El Banco Mundial acaba de aprobar US$ 300 millones para respaldar reformas vinculadas con competitividad, inversión y empleo. El Grupo BID, por su parte, amplió su apoyo a Uruguay a US$ 5.000 millones durante 2026–2030, combinando financiamiento público, apoyo al sector privado y cooperación técnica. Son instrumentos y compromisos diferentes, pero expresan una confianza que el país ha construido durante décadas.

Esa confianza abre una oportunidad y plantea una exigencia. El desafío uruguayo consiste en preparar suficientes proyectos transformadores, ejecutables y políticamente sostenibles para utilizarlo bien.

más Noticias

Ganar una elección es un arte. Gobernar es otro: convertir respaldo político, capacidades técnicas y recursos en resultados que mejoren la vida de las personas. Evitar crisis es indispensable. También lo es dejar un país capaz de hacer cosas que antes no podía.

En su reciente intervención en Montevideo, Susana Cordeiro Guerra, vicepresidenta del Banco Mundial para América Latina y el Caribe, planteó precisamente el desafío de convertir la credibilidad de Uruguay en crecimiento y mejores empleos. Y dejó una formulación especialmente valiosa: “Consenso sobre el destino; debate sobre el camino”.

Allí hay una agenda posible. Infraestructura que reduzca costos. Vivienda que incorpore tecnología y acorte los tiempos de construcción. Seguridad con mejores capacidades de prevención e investigación. Logística que conecte producción y mercados. Tecnología que eleve la productividad de empresas y servicios públicos.

La audacia empieza mucho antes de inaugurar una obra.
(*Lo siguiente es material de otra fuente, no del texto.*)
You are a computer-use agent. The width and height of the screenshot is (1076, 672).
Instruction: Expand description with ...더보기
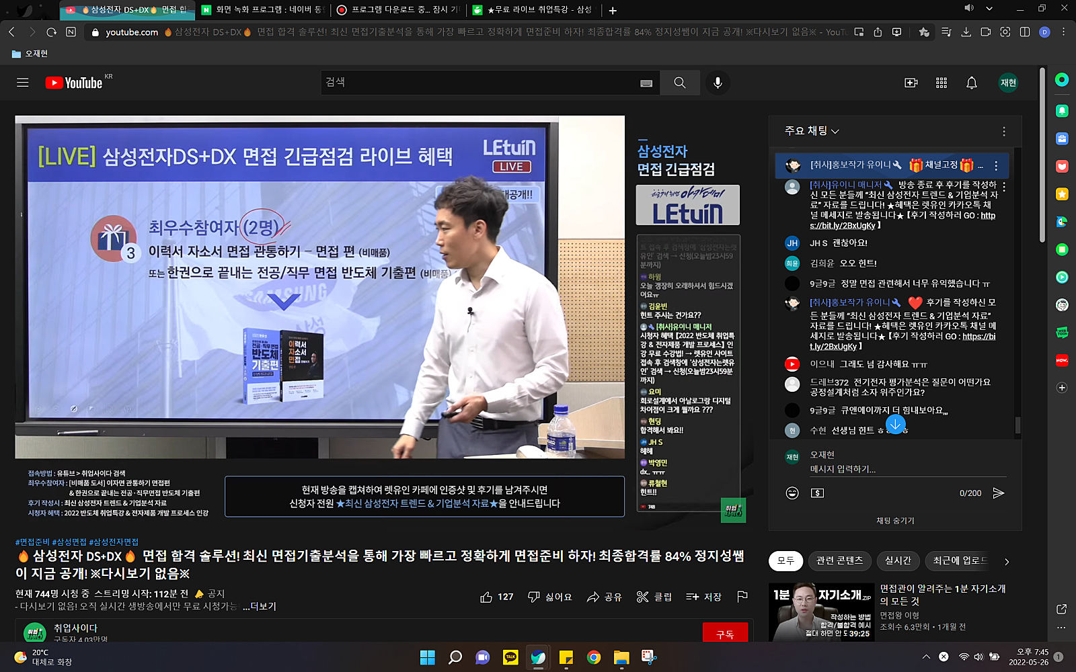click(x=259, y=606)
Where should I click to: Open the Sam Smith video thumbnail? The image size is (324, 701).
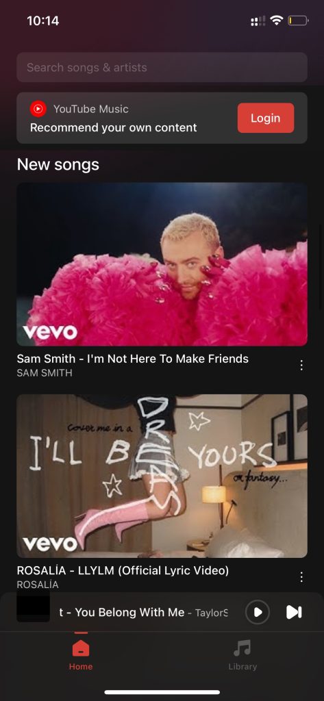[x=162, y=264]
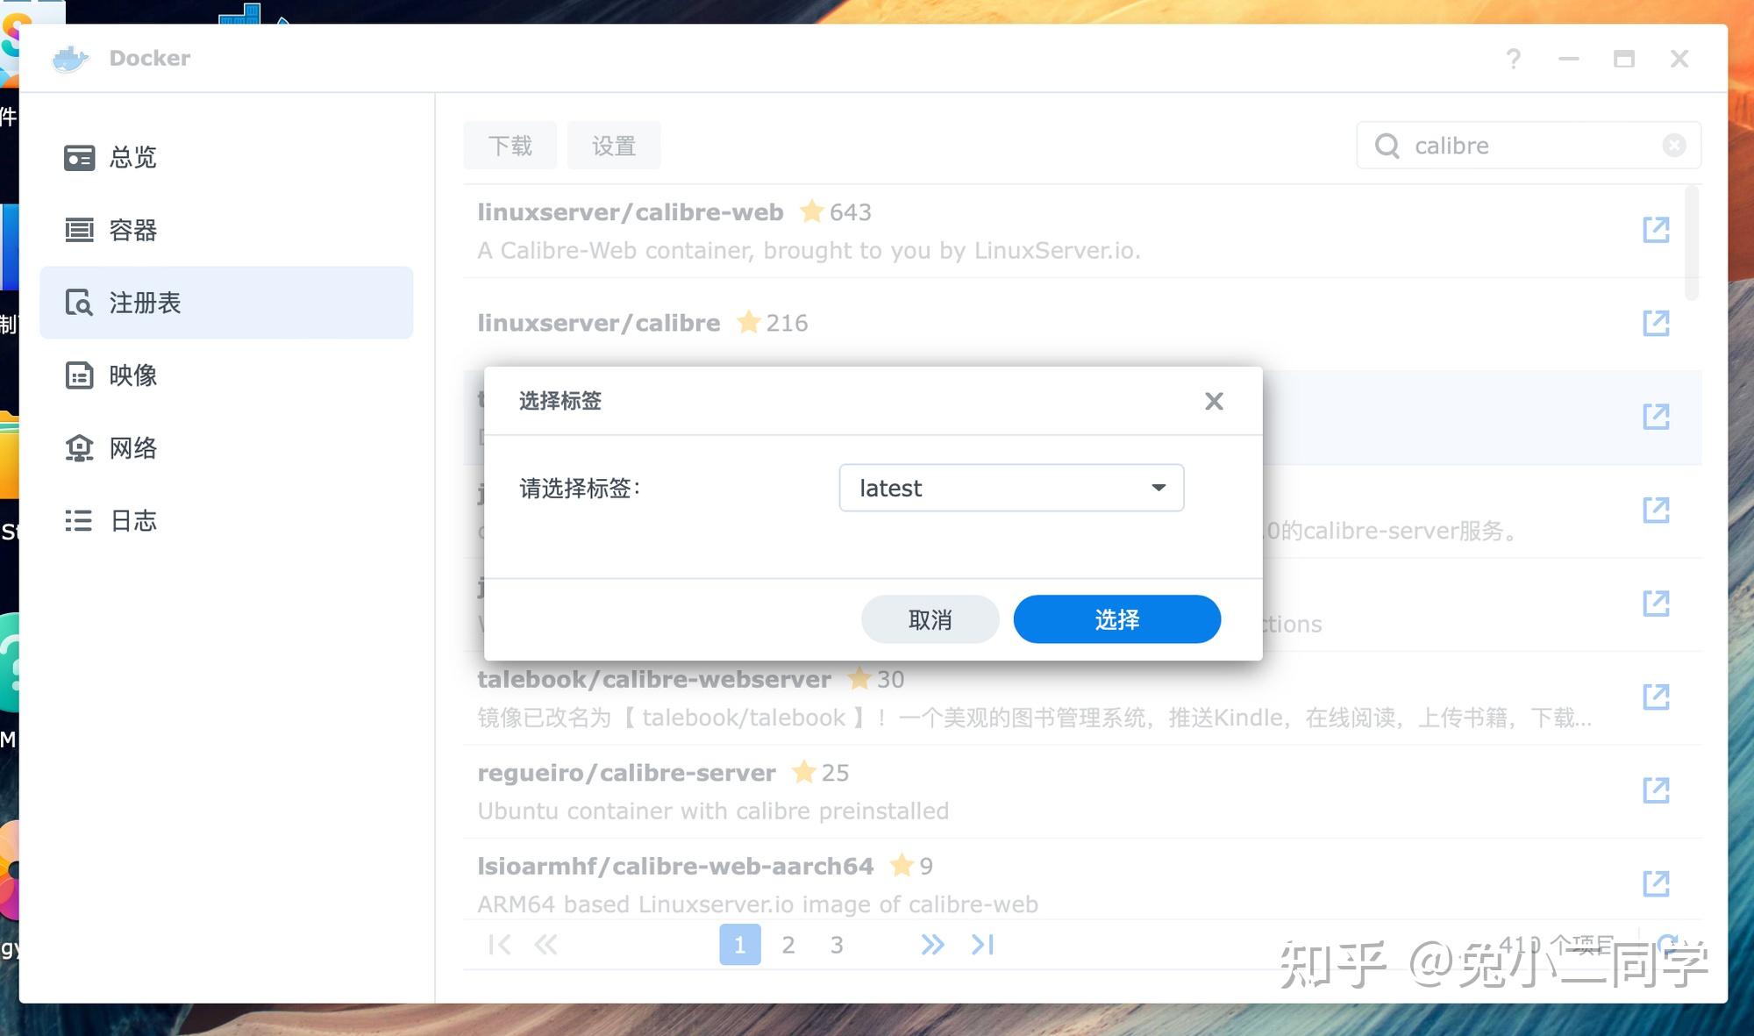Clear the calibre search query with the x
This screenshot has height=1036, width=1754.
[x=1674, y=145]
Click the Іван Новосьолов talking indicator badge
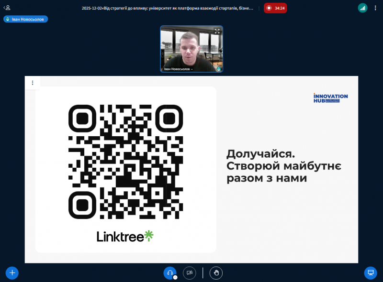383x282 pixels. [26, 19]
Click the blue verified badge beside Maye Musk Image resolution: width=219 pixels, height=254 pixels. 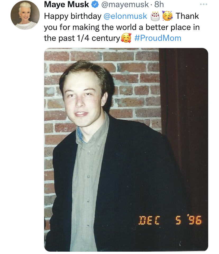(95, 4)
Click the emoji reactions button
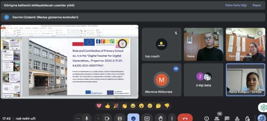267x121 pixels. point(133,118)
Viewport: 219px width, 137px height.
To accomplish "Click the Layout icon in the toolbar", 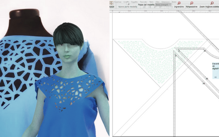I will click(x=111, y=3).
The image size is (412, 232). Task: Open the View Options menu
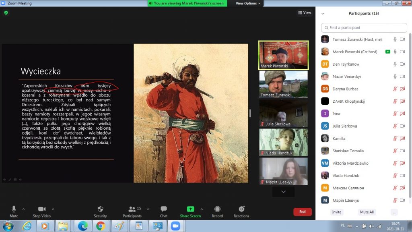[248, 3]
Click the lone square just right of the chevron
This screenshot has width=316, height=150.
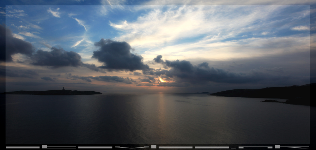point(154,147)
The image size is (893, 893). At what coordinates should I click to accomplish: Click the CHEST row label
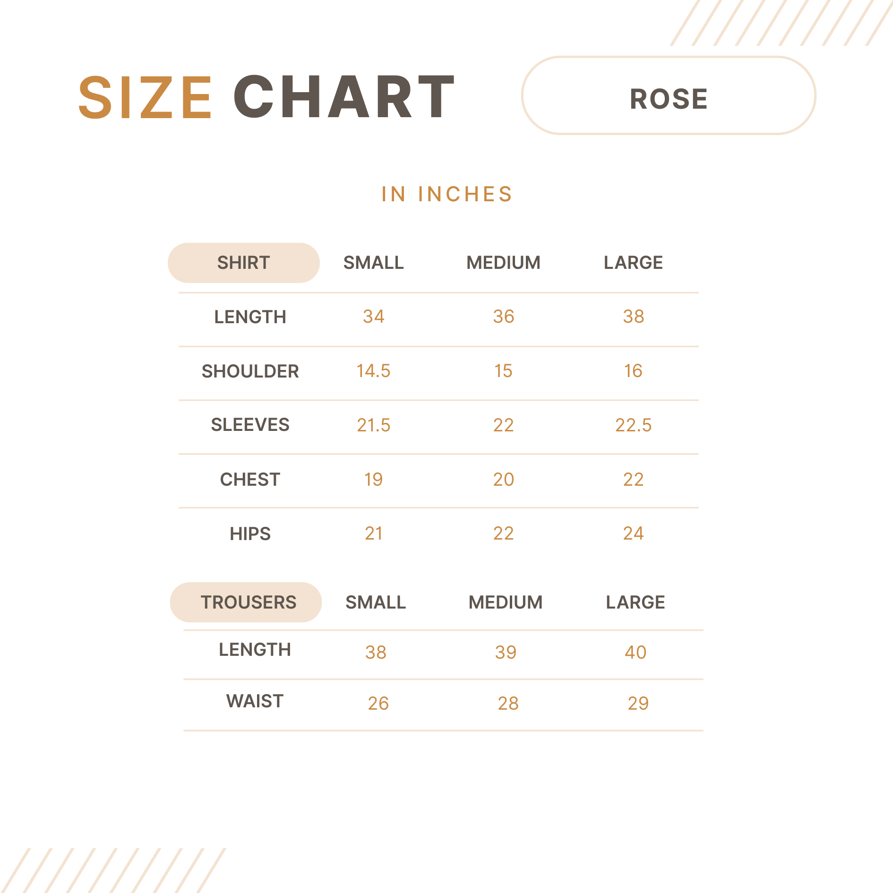250,480
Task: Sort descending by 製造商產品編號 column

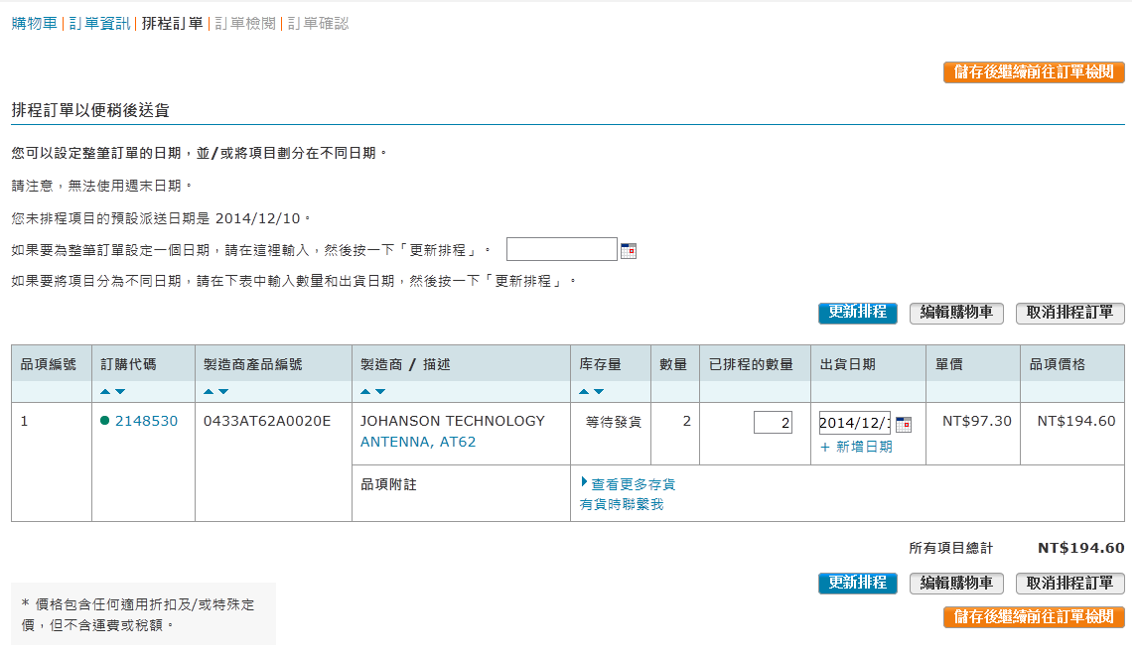Action: click(223, 392)
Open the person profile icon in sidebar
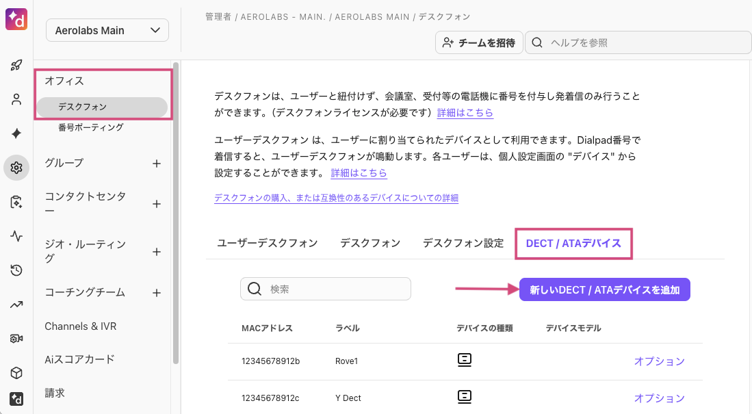This screenshot has width=752, height=414. click(16, 99)
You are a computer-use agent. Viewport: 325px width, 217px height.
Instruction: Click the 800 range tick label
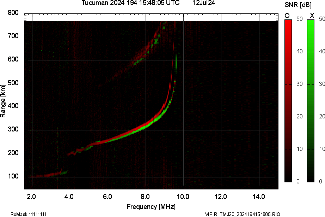coord(13,13)
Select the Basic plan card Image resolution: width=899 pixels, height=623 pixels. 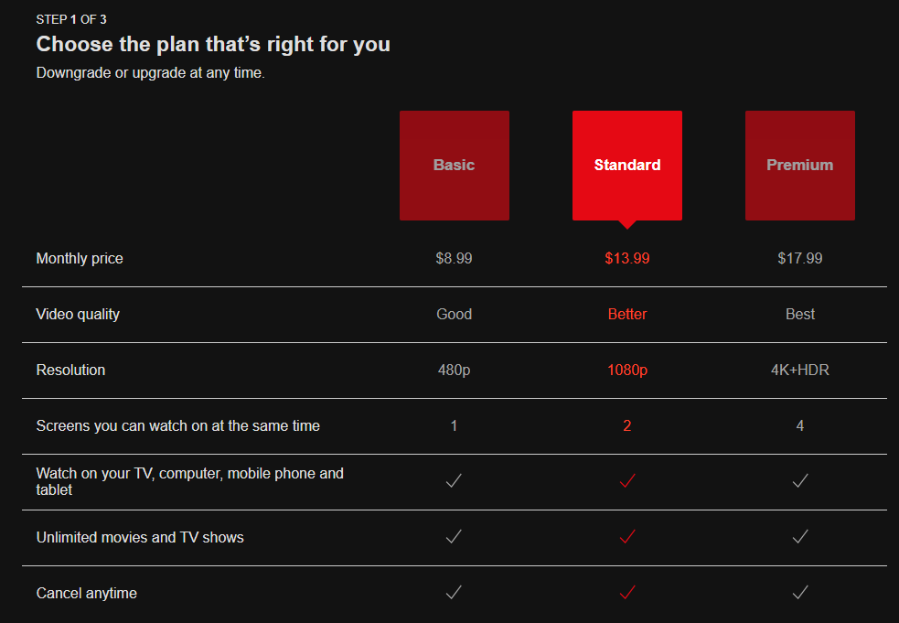(x=454, y=165)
Empieza cuando alguien asume la responsabilidad de destrabarla. Cuando organismos que trabajan por separado acuerdan un procedimiento. Cuando una decisión deja de circular indefinidamente entre escritorios.

El mundo no espera a que terminemos de discutir. Un permiso que llega tarde puede encontrar una inversión que ya eligió otro destino. Detrás de cada demora hay recursos inmovilizados, oportunidades que vencen y personas que siguen esperando. La calidad de un gobierno también se mide por su capacidad de responder a tiempo.

Esa disposición a actuar puede incluir la recuperación de capacidades productivas estratégicas. En agosto de 2025, Estados Unidos acordó invertir US$ 8.900 millones a cambio de una participación del 9,9% en Intel. La operación muestra cómo un país puede movilizar herramientas públicas frente a un desafío tecnológico. Sus resultados deberán evaluarse, pero merece estudiarse sin prejuicios.

Uruguay debe encontrar sus propios instrumentos. El BROU, desde su función de fomento, puede formar parte de una discusión sobre cómo acompañar empresas viables en dificultades y modernizar sectores. Eso requiere capital privado comprometido, gestión profesional, innovación y objetivos verificables. Preservar una capacidad productiva puede exigir transformar profundamente la empresa que la sostiene.

Nada de esto se consigue en soledad. Construir consensos supone reconocer intereses distintos, negociar y asumir costos. El acuerdo adquiere sentido cuando permite decidir y sostener lo decidido, incluso más allá de un período de gobierno.

También exige reconocer los buenos ejemplos, cualquiera sea su origen político. Continuar un acierto ajeno debería ser una expresión de madurez. Tenemos demasiadas tareas pendientes como para empezar de cero cada cinco años.

Podríamos comenzar por elegir unas pocas transformaciones prioritarias y darles equipos, recursos, plazos públicos y seguimiento. Hacer de su cumplimiento una responsabilidad compartida. Lo estamos haciendo en Inteligencia Artificial.

El país que podemos atrevernos a ser necesita esa ambición. Tenemos credibilidad para que otros confíen en nosotros. Ahora debemos convertirla en razones para confiar más en nuestra propia capacidad de hacer.